Otoritas Jasa Keuangan (OJK) menjatuhkan sanksi administratif berupa denda kepada 233 pihak terkait pelanggaran di pasar modal, dengan total nilai denda mencapai Rp96,32 miliar hingga 31 Maret 2026.
Kepala Eksekutif Pengawas Pasar Modal, Keuangan Derivatif, dan Bursa Karbon OJK, Hasan Fawzi, mengatakan sanksi tersebut ditetapkan untuk memberikan kepastian hukum di pasar modal Indonesia. Ia menyampaikan hal itu dalam konferensi pers di Gedung PT Bursa Efek Indonesia (BEI), Jakarta.

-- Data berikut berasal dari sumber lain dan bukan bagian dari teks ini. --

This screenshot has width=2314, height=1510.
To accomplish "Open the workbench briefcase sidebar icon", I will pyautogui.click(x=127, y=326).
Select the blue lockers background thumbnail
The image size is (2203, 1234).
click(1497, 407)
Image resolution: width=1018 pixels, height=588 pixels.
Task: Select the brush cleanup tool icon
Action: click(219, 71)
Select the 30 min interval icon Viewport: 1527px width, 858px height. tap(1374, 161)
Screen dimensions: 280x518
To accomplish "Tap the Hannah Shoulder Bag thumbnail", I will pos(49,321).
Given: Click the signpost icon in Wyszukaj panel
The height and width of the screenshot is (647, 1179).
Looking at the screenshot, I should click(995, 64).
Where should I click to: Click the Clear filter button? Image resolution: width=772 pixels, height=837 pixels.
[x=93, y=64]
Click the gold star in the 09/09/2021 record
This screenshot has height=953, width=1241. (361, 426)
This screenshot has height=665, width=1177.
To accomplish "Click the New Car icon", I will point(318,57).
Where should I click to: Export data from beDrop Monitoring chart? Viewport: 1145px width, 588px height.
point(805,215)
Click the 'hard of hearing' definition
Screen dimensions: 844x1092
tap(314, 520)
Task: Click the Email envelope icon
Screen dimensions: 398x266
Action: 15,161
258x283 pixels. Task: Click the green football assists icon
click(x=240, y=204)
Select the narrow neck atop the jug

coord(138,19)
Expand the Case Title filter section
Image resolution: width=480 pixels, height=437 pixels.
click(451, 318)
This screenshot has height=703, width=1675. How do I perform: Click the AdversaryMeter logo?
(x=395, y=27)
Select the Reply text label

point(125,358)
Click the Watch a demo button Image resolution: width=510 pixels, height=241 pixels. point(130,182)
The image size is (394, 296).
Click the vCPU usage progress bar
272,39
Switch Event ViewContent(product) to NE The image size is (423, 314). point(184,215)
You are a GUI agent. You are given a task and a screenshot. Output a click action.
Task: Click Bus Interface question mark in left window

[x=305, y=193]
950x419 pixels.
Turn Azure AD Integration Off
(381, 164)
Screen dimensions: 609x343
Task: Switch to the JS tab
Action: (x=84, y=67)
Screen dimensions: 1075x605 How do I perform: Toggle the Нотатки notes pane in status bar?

Menurut Hasan, total denda tersebut juga mencakup penanganan kasus yang berkaitan langsung dengan manipulasi pasar, termasuk manipulasi harga saham, dengan nilai denda mencapai Rp29,3 miliar.
OJK merinci, dari total denda yang dijatuhkan, sebesar Rp62,78 miliar merupakan denda kategori kasus. Sementara Rp33,55 miliar lainnya berasal dari denda keterlambatan, non keterlambatan, dan non kasus.
Selain denda, hingga 31 Maret 2026 OJK juga menetapkan 73 peringatan tertulis, empat pembekuan izin, satu pencabutan izin, dua tindakan tertentu, serta delapan perintah tertulis atau larangan.
Hasan menegaskan OJK akan melanjutkan penegakan hukum di pasar modal sebagai bagian dari upaya meningkatkan disiplin pelaku pasar, menjaga integritas dan perilaku pasar yang baik, serta memulihkan kepercayaan investor.